The 9th ward is a war zone in varying degrees of annihilation adjoining small touches of rebuilding. The emptiness of the lower 9th by the Industrial canal levee now that the debris is removed overwhelms. It is a barren land. Brad Pitt’s pink houses briefly adorned the landscape but provided an almost garish contrast to the bleak surroundings.
This wasteland is home to Iriance, a fourth grader at Andrew Wilson Charter School. It is what she knows and desperately cares about. In one breath she cannot talk about it without mention of killing and robbing and helicopters coming to retrieve people who have been shot. But, in the next breath it is home, that complex, emotional concept which somehow connects people and land and life.

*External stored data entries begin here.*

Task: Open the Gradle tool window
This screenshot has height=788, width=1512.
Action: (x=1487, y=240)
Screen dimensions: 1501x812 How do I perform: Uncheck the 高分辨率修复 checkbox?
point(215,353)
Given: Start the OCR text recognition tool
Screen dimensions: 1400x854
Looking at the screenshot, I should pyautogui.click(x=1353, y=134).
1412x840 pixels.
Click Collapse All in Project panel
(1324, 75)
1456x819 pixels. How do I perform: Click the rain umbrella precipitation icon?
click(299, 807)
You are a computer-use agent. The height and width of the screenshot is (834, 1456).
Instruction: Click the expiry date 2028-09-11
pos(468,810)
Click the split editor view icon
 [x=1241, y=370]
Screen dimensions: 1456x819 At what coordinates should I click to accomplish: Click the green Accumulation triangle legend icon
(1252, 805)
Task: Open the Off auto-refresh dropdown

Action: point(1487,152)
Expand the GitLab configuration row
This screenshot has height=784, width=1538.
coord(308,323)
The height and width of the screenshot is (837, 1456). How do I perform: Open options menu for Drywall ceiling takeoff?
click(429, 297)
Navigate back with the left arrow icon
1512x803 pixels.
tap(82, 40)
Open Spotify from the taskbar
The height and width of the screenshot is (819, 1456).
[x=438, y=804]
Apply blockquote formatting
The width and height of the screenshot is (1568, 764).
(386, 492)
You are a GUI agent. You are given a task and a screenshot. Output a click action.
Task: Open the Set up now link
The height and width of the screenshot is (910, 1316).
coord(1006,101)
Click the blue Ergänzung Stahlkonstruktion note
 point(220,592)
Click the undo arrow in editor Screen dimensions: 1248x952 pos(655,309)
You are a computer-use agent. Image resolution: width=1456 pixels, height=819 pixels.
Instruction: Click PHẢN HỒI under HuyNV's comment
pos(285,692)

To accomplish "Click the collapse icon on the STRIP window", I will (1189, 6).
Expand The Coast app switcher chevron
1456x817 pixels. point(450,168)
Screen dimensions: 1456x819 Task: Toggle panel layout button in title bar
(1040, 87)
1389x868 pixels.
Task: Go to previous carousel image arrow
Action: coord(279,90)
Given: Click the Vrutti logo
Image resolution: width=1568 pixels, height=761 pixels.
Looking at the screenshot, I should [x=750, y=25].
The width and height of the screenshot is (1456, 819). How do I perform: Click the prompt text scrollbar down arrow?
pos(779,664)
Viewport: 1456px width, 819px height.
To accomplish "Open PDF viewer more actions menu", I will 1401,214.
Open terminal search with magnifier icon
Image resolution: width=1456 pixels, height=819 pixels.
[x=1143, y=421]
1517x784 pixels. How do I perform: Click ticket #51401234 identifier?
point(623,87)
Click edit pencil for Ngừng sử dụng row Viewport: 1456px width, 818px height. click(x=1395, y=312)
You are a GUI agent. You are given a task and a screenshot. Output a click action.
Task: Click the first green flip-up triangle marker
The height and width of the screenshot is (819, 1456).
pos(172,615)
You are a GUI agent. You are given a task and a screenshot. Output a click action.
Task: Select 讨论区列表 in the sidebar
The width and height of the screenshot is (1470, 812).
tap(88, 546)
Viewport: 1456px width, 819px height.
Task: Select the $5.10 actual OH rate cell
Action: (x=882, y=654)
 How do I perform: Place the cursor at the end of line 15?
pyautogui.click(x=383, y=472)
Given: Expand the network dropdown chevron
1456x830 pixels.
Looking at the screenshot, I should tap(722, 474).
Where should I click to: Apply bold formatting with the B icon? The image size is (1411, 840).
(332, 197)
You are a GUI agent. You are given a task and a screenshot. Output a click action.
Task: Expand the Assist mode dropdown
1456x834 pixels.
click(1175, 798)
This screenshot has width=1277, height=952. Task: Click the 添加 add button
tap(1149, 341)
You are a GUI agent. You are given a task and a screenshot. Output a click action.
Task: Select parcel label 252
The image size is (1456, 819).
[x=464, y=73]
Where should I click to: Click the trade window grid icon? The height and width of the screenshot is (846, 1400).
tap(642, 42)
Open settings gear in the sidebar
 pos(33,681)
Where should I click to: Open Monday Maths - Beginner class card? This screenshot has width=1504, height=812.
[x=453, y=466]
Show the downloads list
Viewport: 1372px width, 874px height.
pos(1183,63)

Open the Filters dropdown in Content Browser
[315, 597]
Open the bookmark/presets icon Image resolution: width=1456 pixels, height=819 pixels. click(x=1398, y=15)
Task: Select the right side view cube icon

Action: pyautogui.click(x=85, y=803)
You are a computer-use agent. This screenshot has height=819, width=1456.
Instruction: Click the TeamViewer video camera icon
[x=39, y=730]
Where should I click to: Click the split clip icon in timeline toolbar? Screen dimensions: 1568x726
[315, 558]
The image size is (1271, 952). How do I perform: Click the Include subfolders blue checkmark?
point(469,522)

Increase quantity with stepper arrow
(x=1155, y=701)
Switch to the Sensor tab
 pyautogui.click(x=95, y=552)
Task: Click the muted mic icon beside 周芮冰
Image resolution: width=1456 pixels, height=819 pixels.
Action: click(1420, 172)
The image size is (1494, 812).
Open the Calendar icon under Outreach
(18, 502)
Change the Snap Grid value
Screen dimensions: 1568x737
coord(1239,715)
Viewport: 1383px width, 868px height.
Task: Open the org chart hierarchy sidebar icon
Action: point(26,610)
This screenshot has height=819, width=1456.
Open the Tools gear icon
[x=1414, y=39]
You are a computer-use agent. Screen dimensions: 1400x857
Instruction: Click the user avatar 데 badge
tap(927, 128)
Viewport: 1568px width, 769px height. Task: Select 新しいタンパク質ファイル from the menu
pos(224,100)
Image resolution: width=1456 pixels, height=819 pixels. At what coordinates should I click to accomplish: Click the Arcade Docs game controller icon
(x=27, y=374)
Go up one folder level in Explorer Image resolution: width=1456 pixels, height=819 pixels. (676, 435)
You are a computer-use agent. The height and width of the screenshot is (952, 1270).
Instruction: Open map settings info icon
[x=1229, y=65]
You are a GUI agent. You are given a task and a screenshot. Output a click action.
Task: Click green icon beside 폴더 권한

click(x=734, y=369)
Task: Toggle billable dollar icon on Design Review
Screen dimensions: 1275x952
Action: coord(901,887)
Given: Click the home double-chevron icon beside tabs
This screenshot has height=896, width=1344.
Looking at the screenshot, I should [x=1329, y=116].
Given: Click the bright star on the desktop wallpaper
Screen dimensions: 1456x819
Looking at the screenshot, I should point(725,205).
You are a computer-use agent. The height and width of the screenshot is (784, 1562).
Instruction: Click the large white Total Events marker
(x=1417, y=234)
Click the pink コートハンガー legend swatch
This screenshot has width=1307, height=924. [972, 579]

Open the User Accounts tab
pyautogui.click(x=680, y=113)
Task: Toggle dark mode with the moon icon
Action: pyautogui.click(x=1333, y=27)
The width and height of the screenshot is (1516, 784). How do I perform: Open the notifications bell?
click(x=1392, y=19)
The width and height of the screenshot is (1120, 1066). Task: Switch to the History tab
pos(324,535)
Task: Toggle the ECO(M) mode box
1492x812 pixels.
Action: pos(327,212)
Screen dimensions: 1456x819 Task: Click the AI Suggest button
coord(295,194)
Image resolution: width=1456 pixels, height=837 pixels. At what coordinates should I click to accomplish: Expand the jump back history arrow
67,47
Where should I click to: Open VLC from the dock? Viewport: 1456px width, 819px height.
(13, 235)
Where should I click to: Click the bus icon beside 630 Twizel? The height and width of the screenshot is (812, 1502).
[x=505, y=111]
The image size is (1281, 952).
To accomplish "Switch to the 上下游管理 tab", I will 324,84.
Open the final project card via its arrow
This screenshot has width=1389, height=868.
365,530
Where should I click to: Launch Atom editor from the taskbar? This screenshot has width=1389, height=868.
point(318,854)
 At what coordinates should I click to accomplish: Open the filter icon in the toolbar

Somehow I struggle as I compare her wasteland home to the excesses of Bourbon Street in the wonderfully European, slightly shabby chic French Quarter. On the same day, hours apart, only several miles away, but a lifetime separated. Beautiful and yet like a showy peacock strutting next to a peahen. Both important and vital to the survival of the species. But in this case the peahen has been horribly roughed up. Never was she showy, but always was she vital, producing the life, supportive background of the city – not rich, not wealthy but present, ever informing, ever shaping and reshaping the city whether it wanted it or not.